Faculty here at Weill Cornell are amazing. It seems that everyone is willing to meet with you to discuss career options, let you shadow, offer advice, etc. Not only are they willing, but they enjoy the opportunity to do so. They value their roles as educators and mentors—something that is invaluable to me as a medical student. I feel incredibly supported. I know that for any question or concern I have, I merely have to ask around and someone will be able to help me find an answer.

I am tired all the time. Talking to other former and current medical students, this is just part of the reality. I’m getting used to it. (And learning to sleep in a little on the weekends.)

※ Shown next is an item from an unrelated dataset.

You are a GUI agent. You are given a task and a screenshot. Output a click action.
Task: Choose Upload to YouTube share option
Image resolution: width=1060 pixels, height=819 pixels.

Not a single one of my major fears about coming here have come true. For example, I wasted a lot of energy being fearful about what the living situation would be like (especially the grocery/cooking situation) and whether I would connect with my fellow students. In reality, things have turned out better than I could have hoped for.

In summary: medical school is tough. It’s exhausting. But it’s also incredibly rewarding, both in learning new concepts and in working with patients. I fully believe that being here at Weill Cornell, and living on the Upper East Side of Manhattan, I’m in exactly the right place, with exactly the right people (both faculty and students). As my anatomy professor, Dr. Mtui, would say: “Life is good.”